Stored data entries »
***

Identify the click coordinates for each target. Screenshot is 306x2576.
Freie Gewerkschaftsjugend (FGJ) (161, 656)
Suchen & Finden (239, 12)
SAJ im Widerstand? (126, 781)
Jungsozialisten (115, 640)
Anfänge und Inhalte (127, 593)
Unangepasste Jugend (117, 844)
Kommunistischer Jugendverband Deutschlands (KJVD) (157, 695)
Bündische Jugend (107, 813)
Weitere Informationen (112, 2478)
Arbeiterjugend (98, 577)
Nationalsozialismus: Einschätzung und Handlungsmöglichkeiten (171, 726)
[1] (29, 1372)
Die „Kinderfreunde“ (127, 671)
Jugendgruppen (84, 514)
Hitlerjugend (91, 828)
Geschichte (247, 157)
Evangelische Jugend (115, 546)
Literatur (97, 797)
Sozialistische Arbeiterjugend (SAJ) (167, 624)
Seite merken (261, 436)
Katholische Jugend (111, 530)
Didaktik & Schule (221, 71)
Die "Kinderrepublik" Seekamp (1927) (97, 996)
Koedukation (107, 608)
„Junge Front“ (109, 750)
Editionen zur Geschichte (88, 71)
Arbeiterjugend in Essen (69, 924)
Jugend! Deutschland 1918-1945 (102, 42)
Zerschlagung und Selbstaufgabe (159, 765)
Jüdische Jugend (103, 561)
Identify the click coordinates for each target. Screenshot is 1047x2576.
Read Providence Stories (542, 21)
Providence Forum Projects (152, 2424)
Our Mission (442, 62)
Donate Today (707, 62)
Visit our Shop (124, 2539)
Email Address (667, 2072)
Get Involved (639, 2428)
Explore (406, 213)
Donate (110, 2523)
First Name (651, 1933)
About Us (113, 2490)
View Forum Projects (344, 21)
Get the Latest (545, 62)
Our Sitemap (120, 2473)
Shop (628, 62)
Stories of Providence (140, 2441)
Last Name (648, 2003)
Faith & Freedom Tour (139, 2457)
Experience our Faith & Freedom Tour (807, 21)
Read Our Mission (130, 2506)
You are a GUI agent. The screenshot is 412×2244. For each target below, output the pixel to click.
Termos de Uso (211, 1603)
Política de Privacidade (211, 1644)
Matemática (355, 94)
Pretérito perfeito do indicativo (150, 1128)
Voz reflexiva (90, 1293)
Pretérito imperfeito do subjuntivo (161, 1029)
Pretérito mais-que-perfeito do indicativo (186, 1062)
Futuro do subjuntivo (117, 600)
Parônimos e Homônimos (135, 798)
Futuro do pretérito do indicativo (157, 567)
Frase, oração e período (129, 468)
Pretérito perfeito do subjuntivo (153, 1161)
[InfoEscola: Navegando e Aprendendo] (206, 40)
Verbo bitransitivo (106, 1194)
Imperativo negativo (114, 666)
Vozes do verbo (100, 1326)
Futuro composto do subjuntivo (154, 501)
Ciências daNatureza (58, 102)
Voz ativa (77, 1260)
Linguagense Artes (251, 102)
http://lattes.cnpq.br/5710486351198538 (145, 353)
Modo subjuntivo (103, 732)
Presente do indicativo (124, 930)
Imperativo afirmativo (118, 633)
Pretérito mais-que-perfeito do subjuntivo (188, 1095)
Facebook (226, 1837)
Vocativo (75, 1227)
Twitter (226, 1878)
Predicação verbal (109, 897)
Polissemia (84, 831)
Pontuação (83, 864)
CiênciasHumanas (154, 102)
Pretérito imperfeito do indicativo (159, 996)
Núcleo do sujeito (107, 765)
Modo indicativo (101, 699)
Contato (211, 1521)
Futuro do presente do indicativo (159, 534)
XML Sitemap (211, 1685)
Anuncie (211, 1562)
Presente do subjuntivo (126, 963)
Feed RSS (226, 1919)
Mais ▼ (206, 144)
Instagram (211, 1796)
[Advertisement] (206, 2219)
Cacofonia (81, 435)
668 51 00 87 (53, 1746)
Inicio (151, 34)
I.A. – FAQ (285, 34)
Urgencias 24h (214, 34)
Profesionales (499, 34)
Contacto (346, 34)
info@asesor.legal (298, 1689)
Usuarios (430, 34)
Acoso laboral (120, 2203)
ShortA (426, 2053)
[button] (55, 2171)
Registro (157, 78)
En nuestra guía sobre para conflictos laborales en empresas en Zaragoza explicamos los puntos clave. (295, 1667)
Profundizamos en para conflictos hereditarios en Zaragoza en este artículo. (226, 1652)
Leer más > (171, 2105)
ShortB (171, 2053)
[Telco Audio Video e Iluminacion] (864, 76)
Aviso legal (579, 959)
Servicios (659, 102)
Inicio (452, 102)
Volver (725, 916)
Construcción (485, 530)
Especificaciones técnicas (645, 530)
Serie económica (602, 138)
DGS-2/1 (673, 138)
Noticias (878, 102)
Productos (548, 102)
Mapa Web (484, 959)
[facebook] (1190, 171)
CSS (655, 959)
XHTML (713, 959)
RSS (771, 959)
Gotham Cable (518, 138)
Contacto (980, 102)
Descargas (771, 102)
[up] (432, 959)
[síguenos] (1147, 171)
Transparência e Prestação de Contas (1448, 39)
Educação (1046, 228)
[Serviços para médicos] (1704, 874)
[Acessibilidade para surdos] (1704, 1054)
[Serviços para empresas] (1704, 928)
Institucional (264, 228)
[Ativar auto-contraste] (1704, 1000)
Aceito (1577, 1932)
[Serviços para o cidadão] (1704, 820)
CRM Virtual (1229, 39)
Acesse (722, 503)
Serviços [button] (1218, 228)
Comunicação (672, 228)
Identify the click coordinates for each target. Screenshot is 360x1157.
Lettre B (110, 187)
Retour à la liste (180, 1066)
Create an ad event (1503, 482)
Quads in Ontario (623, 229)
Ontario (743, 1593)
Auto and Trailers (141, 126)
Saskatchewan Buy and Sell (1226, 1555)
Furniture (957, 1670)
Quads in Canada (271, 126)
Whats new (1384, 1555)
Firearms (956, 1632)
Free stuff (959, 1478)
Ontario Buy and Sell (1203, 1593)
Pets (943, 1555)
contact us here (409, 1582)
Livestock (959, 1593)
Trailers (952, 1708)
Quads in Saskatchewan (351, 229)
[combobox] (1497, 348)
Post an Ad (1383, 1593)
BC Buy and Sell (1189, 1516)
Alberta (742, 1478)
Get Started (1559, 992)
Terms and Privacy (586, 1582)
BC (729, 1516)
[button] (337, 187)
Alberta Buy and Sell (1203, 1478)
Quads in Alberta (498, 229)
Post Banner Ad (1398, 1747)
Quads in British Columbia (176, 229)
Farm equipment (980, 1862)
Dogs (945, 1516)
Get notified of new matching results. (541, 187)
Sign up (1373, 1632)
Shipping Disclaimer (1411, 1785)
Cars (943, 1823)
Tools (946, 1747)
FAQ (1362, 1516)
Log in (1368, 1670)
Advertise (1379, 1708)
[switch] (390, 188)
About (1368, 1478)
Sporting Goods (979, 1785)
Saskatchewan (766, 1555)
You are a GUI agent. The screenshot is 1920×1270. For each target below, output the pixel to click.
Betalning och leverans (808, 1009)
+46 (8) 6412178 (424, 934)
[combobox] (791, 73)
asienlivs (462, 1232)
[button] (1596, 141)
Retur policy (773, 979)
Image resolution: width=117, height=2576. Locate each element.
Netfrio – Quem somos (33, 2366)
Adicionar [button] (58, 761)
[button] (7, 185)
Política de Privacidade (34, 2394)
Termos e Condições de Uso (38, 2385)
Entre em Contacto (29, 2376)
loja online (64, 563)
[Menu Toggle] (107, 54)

***

TASK TO CARRY OUT »
Reproduce every line from the entries that holds the word "Saskatchewan".

SOLUTION BELOW »
Saskatchewan Buy and Sell (1226, 1555)
Quads in Saskatchewan (351, 229)
Saskatchewan (766, 1555)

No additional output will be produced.